We present our first results on 3D modeling CO2 clouds in the Martian atmosphere. Figure 1 shows the zonal mean density column of atmospheric CO2 ice as simulated by the model during a Martian year. The maximum columns of CO2 clouds are found in winter polar regions. In the northern polar region, CO2 ice clouds form from around Ls = 220° at highest northern latitude, reaching the latitude of 50°N around Ls = 270°, and disappear slightly before the northern spring equinox at Ls = 350°. In the southern polar region, CO2 clouds are formed from around Ls = 0° at highest southern latitude, reaching the latitude of 54°S around Ls = 130°, and disappear at Ls = 190°.
This result is quite consistent with MCS for MY29 observation which showed CO2 ice cloud up to 68°N (Fig. 1a from Kuroda et al. ) during the period Ls = 255°-285°. Note that their observational data came from MRO-MCS Derived Data Version 2 [Kleinböhl et al., 2009], where the dust profiles retrieved in winter polar regions are likely to be caused by CO2 ice clouds [McCleese et al., 2010]. Our CO2 ice clouds simulated are also qualitatively consistent with those observed from the Mars Orbiter Laser Altimeter (MOLA) (see Figure 2).
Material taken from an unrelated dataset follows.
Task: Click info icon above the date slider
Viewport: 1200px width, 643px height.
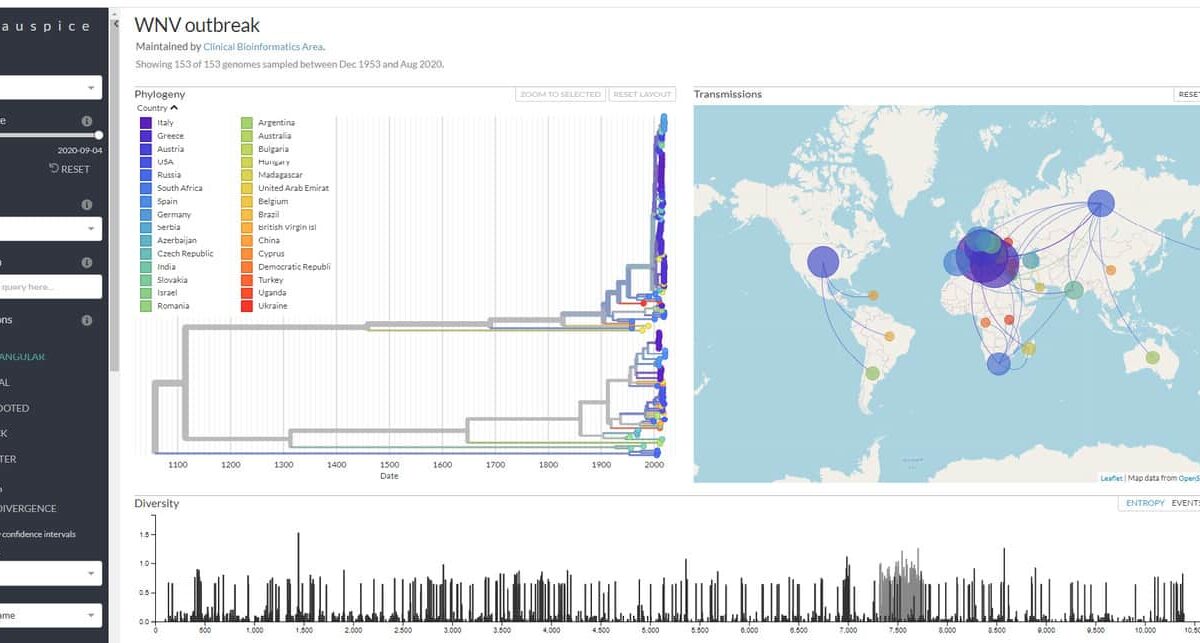Action: pos(87,120)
The temporal distribution of simulated clouds in winter polar regions are in good agreement with MOLA observations.
Figure 3 and 4 show the zonal mean CO2 mass mixing ratio in both winter polar regions: between 60°-90°N averaged in time between Ls = 180°-360°, and between 60°-90°S averaged in time between Ls = 0°-180°, respectively. The density of CO2 ice clouds simulated are in agreement with the distribution of winter polar clouds observed by MOLA during the same Ls period (Fig. 8 from Neumann et al. ). The thickness of CO2 saturation layer observed by MCS during the MY29 is around 8 km in the northern polar region between Ls = 180°-360° [Hu et al., 2012], lower than our CO2 ice cloud extension in altitude reaching around 20 km altitude. But the thickness of CO2 saturation layer in the southern polar region observed by MCS for the same year is around 15 km, nearly equal to our top of CO2 ice cloud below 15 km altitude.
Figure 1: Zonal mean density column of CO2 ice during one Martian year.
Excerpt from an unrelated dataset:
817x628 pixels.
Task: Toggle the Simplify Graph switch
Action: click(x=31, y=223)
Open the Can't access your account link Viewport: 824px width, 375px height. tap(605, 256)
Figure 2: Cloud top altitude (km) from MOLA observations binned in 1°x1° latitude-solar longitude grid.
Figure 3: Zonal mean CO2 mass mixing ratio in the northern polar region as a function of altitude, averaged between Ls = 180° to 360°.
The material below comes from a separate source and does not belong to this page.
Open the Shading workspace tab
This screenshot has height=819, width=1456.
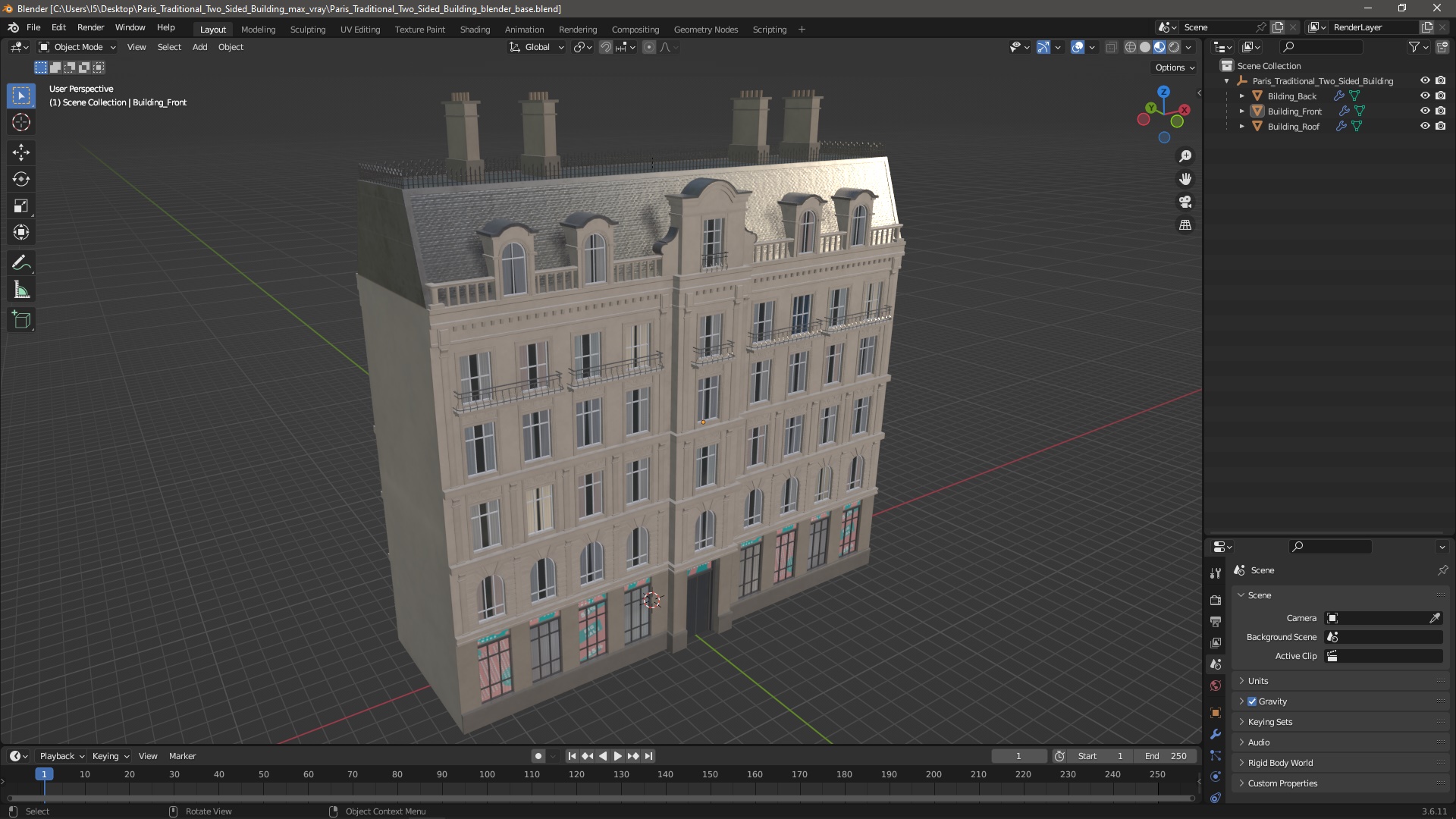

Figure 4: Same as Fig. 3, except for the south pole during Ls = 0° to 180°.
The microphysical module for CO2 clouds of LATMOS coupled with the Martian Global Climate Model of the Institut Pierre Simon Laplace has reproduced qualitatively the CO2 ice clouds in winter polar regions in the first full-year simulations. Further analysis needs to be done to complete the study of these CO2 ice clouds and compare more quantitatively to the observational data. We will also study more in detail the formation of mesospheric clouds in the martian atmosphere in the near future.
We thank our funders, the Agence National de la Recherche (project MECCOM, ANR-18-CE31-0013), the Laboratoire d'Excellence ESEP, and the French space agency CNES.